State Sen. Daniel Biss holds meet and greet to kick off gubernatorial campaign


Ryan Wangman/Daily Senior Staffer

State Sen. Daniel Biss (D-Evanston) speaks to a supporter at a “meet and greet” Tuesday in Evanston. Biss announced his gubernatorial bid Monday through a Facebook Live video.

Ryan Wangman, Reporter

State Sen. Daniel Biss (D-Evanston) took a step in his gubernatorial campaign toward building “a movement of people” Tuesday morning, holding a meet and greet with commuters at Evanston’s Main Street Metra station.

Biss launched his campaign for governor on Monday, citing a need to “take the state back” from billionaires and “machine politicians.” On Tuesday, Biss told The Daily he entered the race because he believes people can’t rely on the state to perform basic functions, such as opening schools, providing health care or passing a working budget.

“The state is at a pivotal moment,” Biss said. “We’re in crisis. People are being hurt every single day.”

Illinois has been operating for more than a year without an official state budget — save a six-month stopgap spending bill from June to December 2016 — which has led to funding cuts for child care, health care and education. The budget impasse led the state to have the worst credit rating in the nation, according to news reports.

David Barish, a Biss supporter, said Biss’s background in mathematics — which includes a bachelor’s degree from Harvard University and a doctorate in mathematics from Massachusetts Institute of Technology — was an “ideal” attribute to solve the state budget crisis. He also said he appreciated the job Biss has done in Springfield.

“If somebody is going to make difficult choices, it has to be somebody you feel ethically that you can trust to make those choices,” Barish said. “Rarely do we get that these days, (but) I think he’s one of those people.”

Nicki Bazer (Weinberg ’97), who volunteers for Biss, said she was drawn to the campaign because she has been impressed with the congressman’s leadership and focus on making life better for every Illinois resident. Biss has government experience and isn’t a very wealthy “gazillionaire,” so he understands the impact of various policies, Bazer said.

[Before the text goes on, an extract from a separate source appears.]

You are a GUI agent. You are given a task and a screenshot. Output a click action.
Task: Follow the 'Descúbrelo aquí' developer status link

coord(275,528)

“We need someone who not only is focused on solving problems right now … but also thinks about where our state could and should be 10, 20, 30 years from now and brings that vision to Illinois,” Bazer said.

Biss served in the Illinois House from 2011 to 2012 and has been in the state Senate since 2013. He has been an outspoken critic of Bruce Rauner, the current Republican governor who has been at the forefront of the state for the past two years and will seek another term.

On Tuesday, Biss called Rauner a failed governor and said one of his primary concerns was holding politicians in Springfield accountable. Biss said his campaign will focus on involving people all across the state, and that he hopes to harness an “unbelievable flowering” of activist passion and energy.

“If we’re going to build a movement, we have to be everywhere,” he said. “We have to listen everywhere, (and) we have to include everyone.”

The gubernatorial primary will be held in March 2018, after which the top Democratic candidate will likely take on Rauner in the general election.